The idea was straightforward and simple: Create an information package that allows customers to maximize their competitive advantage while minimizing the risk associated with fluctuations in the power grid supply throughout the country. The result was Genscape 2.2, which provides an interactive map of Genscape-monitored power-plant output as well as real-time changes and variations in flow along strategic transmission points. O’Leary says that information on current megawatt output, capacity, fuel type and plant ownership are all displayed on Genscape’s interface.

Customers can, at a glance, see what happened throughout the grid a couple hours ago or as far back as 30 days previous. The data feed is distributed via the Internet; customers then integrate the information into any number of software management programs they may use, from projecting usage to security and safety.

Other products available include Genscape’s Morning Update, which reports unusual activity at any of the company’s monitored plants or transmission points. According to O’Leary, there are currently more than 1,000 trading professionals who read the report first thing every morning.

Future developments include the creation of a printed product that may be made available on a quarterly, monthly or even weekly basis, depending on customer demand, he said.

New horizons
Genscape also recently announced a new alliance with Energy Services, a division of AWS Convergence Technologies to supply real-time weather information to Genscape’s energy customers, according to Michael McAuliffe, vice president of sales for the Louisville firm. AWS provides instantaneous weather information and analysis using real-time data generated by its unique nationwide network of 7,000 weather monitoring stations and cameras. The company provides products and services that enable energy companies to evaluate changing weather conditions, anticipate market trends, manage weather risk and optimize gas and electric transmission and distribution operations.

Genscape has started reselling AWS Mesostreamer to the energy market. MesoStreamer is a Web-based application that provides accurate, localized, up-to-the-second weather information that is specifically designed to meet the operational needs of these companies in the areas of wholesale energy trading, fleet management, dispatch operations and field service management.

And, in anticipation of the next generation of growth at Genscape, O’Leary says that the firm is focusing new attention on Europe. The future at Genscape, it appears, is very bright.

And the accolades for the innovative company support that outlook.

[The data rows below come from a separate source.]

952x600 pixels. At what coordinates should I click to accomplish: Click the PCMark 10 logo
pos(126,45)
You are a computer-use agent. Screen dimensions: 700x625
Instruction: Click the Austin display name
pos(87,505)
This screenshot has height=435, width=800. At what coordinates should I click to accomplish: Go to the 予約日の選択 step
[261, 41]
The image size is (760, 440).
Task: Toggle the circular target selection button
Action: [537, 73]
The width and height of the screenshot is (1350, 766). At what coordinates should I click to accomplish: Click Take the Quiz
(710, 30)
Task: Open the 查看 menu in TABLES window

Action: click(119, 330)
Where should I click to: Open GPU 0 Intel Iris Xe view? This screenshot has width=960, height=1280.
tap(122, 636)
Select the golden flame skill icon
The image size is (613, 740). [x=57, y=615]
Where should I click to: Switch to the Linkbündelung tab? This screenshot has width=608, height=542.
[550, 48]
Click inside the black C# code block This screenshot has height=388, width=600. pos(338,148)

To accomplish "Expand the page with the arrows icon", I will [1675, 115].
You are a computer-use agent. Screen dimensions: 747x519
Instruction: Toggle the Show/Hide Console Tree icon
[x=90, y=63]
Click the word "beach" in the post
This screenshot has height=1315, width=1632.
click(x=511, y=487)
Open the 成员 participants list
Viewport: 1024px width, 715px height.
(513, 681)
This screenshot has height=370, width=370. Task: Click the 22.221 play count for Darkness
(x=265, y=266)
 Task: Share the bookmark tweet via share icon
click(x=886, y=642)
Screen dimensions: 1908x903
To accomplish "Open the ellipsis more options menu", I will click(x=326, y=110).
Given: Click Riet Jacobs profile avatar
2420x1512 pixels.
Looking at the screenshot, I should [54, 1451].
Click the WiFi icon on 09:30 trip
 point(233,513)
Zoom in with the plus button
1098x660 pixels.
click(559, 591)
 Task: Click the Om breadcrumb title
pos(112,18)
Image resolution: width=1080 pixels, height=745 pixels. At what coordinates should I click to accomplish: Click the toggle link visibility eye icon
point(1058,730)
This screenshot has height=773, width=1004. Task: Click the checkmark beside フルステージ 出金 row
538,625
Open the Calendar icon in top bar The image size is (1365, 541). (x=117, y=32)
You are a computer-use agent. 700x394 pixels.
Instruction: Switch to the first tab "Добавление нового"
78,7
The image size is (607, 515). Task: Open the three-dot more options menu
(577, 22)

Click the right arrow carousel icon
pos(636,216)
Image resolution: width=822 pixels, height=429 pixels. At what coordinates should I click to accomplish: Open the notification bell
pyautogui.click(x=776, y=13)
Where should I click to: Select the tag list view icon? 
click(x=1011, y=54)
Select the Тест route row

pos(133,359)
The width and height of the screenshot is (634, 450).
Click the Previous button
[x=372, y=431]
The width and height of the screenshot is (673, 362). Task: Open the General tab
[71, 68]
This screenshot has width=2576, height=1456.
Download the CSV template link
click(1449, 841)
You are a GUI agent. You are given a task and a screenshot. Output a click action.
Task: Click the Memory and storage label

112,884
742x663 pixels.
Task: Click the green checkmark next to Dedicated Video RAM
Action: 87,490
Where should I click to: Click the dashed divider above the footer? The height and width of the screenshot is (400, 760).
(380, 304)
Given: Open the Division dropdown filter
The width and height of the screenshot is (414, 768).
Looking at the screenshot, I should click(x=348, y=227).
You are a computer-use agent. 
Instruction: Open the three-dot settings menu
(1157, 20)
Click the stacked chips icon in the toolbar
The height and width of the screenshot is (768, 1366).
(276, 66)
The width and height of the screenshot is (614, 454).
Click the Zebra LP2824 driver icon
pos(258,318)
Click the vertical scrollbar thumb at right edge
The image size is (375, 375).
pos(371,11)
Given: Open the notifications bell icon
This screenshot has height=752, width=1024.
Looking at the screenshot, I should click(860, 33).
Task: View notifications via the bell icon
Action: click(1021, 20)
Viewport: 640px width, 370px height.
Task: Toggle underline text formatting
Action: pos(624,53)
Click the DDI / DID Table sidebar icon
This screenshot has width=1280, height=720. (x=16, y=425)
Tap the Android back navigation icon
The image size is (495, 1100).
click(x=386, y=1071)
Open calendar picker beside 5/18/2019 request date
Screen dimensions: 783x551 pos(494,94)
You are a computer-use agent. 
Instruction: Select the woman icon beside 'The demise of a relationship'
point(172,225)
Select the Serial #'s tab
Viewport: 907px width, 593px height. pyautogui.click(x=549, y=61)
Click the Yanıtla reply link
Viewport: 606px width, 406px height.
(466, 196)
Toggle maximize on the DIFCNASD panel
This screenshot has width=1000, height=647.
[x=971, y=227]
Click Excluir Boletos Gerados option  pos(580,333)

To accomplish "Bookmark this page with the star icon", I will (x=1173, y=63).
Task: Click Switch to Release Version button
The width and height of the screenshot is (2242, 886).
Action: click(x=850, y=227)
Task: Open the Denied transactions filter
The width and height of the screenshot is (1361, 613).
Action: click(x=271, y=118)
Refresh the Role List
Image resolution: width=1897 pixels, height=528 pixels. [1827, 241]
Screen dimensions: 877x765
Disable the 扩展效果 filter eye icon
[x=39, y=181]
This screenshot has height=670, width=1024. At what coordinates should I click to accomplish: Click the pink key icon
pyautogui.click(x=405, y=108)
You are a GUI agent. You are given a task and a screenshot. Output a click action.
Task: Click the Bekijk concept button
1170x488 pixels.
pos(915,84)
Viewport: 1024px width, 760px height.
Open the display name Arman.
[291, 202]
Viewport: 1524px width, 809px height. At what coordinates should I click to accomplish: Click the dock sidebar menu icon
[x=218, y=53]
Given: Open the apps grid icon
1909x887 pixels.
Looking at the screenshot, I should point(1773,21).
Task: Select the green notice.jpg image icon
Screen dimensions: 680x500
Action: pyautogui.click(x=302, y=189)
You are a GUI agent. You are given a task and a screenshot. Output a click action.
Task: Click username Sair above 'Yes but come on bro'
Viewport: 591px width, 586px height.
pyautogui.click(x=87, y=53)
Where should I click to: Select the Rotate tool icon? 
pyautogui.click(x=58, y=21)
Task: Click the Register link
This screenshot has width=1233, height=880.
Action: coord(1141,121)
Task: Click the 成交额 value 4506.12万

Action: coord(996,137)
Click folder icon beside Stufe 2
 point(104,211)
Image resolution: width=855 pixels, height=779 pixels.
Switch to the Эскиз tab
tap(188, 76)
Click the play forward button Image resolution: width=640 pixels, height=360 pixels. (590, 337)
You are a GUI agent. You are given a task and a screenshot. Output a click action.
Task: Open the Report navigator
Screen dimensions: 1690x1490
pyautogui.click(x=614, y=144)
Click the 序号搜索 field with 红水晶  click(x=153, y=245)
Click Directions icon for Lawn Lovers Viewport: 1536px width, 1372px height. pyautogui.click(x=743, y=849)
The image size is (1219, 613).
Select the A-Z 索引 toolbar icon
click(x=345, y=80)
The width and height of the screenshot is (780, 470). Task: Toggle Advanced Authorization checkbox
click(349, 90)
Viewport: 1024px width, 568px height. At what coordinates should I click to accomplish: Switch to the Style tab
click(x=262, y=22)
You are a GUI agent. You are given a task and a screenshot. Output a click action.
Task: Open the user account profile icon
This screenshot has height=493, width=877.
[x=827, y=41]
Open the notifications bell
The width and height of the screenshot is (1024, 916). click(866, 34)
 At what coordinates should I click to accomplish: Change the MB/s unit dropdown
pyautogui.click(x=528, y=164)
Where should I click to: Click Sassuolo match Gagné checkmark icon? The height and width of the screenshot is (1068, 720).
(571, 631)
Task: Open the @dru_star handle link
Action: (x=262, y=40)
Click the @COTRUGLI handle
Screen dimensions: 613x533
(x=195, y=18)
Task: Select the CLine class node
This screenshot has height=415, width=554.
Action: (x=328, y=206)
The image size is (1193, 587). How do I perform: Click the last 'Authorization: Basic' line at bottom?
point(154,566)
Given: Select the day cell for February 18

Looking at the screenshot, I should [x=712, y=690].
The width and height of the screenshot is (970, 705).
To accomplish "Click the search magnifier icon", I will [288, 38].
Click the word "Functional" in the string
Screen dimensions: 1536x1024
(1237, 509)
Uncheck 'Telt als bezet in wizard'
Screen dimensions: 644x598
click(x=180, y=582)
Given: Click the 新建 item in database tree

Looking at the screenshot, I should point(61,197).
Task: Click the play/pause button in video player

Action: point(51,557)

In June 2003, Genscape’s former CEO, David A. Doctor, as well as founders O’Leary and Lipinski, were recognized with the Ernst & Young LLP’s Southern Ohio and Kentucky Entrepreneur of the Year award. Then, in December, Genscape was named the winner of the 2003 Platts/Business Week Global Energy Award for Information Technology. Kudos were awarded the firm, based on the “reliance of wholesale energy companies, utilities and state and federal agencies on Genscape’s monitoring and alerting capabilities,” including the initial reporting and subsequent investigation of the August blackout. Genscape joined 200 other nominees from more than a dozen countries.

“Genscape had a great year,” O’Leary says. “And this award just validates that. We’ve continued to enhance our domestic power network while looking to expand overseas. We’re also developing technology to monitor other transported fuel types. We certainly appreciate the recognition and look forward to building on our successes in 2004.”



Dennis O'Connor is a staff writer for The Lane Report.